◆ SOURCE PASSAGE:

This is not so much a deconstruction of the concerto genre, but a reconstruction. Raw materials are familiar, but the shuffling, layering and juxtaposition are startling. Brass fanfares, built on the opening interval of something as familiar as Taps, become surreal, and everything is discombobulated until the soloist is joined by the entire string complement of the orchestra, in unison, to affirm the doleful central melody. By this point in the performance, the audience was on board with the musicians, and the acceleration into the work's raucous finale brought us to a battlefield of joyous cacophony. Salonen threw cues into the air like Jackson Pollock working on a canvass, the orchestra responding with splashes of sonic color, while Ma rebutted with shouts, screams and squeals darting in and out of the textures. The myriad units fit together like clockwork, and the crushing chords of the work's climax, followed by Ma's last solo ascent, created the negative image of the deep netherworld of Pohjola's Daughter's opening bars. The expertise of the performance showed that even the unfamiliar communicates with visceral ease to those who trust its advocates.


If anything, the excellence and ingenuity of the trio of works preceding Francesca da Rimini made Tchaikovsky's tone poem, despite its thrilling brass passages, feel flimsy. Salonen channeled Stokowski, emphasizing the bombast of the piece, and from the orchestra, Yeh once again impressed in his clarinet solos, the brass raised hairs with enormous tone and technical panache. Tchaikovsky's "Dante Fantasy" is sonically impressive, but always feels superficial, and in this concert it was as if we had just enjoyed three perfectly executed, imaginative courses at "French Laundry", and were then taken to "Dairy Queen" for dessert. This is a minor qualm, however, and Ma, Salonen and the excellent Chicago musicians deserve the highest praise for committing to an imaginative, challenging program and leading the audience through it with technical brilliance and interpretive expertise.

◆ SUPPLIED MATERIAL:
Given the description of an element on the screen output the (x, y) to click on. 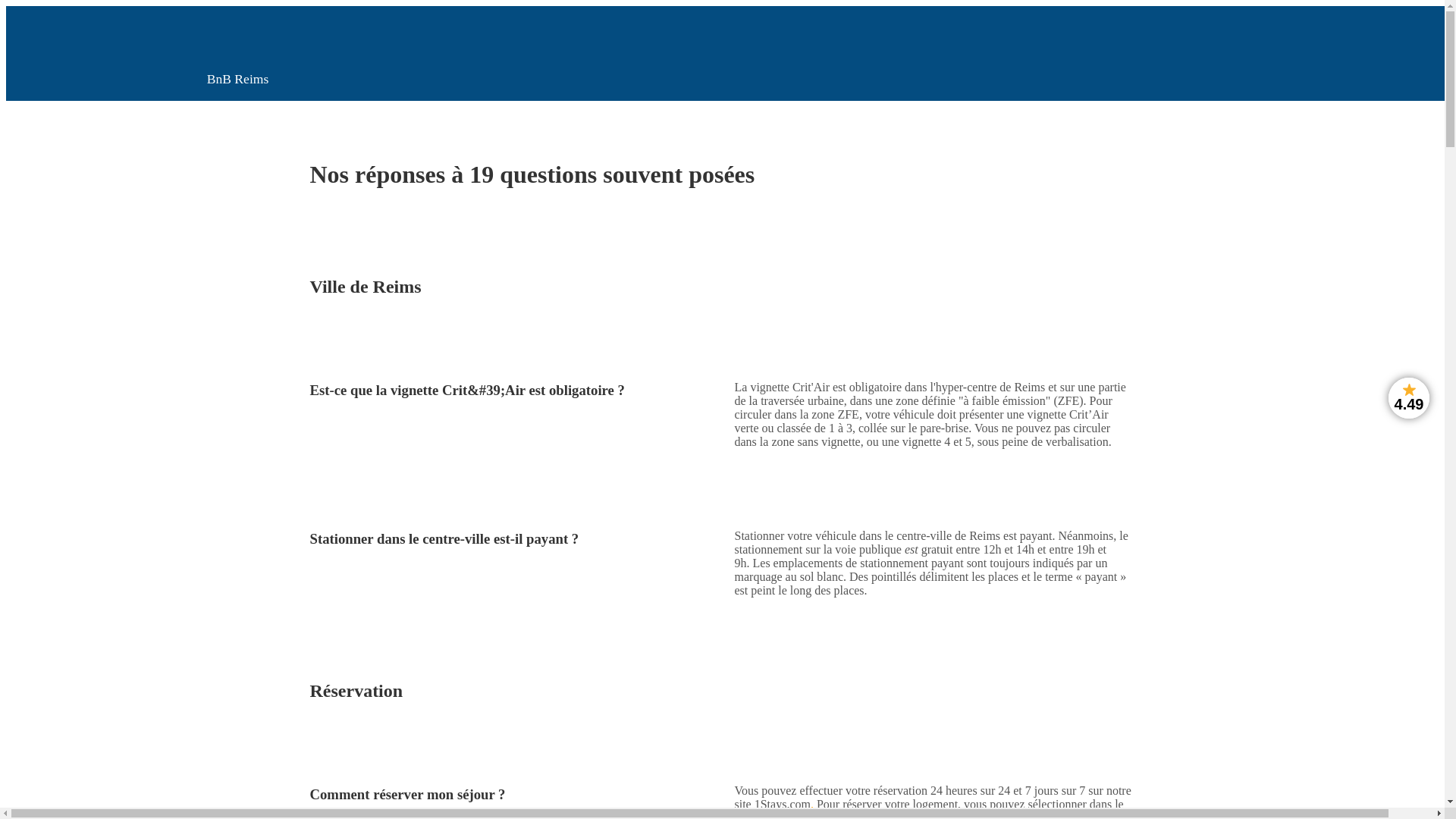
BnB Reims Element type: text (238, 56)
. Element type: text (811, 803)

◆ THE TASKS:
[a] According to the concert review, what instrument did Yeh play in his solos?
[b] Translate this sentence from the concert review into Spanish: "Raw materials are familiar, but the shuffling, layering and juxtaposition are startling."
[c] Quote the concert review word for word, beginning at the words "If anything, the" and stopping after "and interpretive expertise.".

◆ TASK-BY-TASK OUTPUTS:
[a] The clarinet.

[b] Los materiales de base son conocidos, pero la mezcla, la superposición y la yuxtaposición resultan sorprendentes.

[c]
If anything, the excellence and ingenuity of the trio of works preceding Francesca da Rimini made Tchaikovsky's tone poem, despite its thrilling brass passages, feel flimsy. Salonen channeled Stokowski, emphasizing the bombast of the piece, and from the orchestra, Yeh once again impressed in his clarinet solos, the brass raised hairs with enormous tone and technical panache. Tchaikovsky's "Dante Fantasy" is sonically impressive, but always feels superficial, and in this concert it was as if we had just enjoyed three perfectly executed, imaginative courses at "French Laundry", and were then taken to "Dairy Queen" for dessert. This is a minor qualm, however, and Ma, Salonen and the excellent Chicago musicians deserve the highest praise for committing to an imaginative, challenging program and leading the audience through it with technical brilliance and interpretive expertise.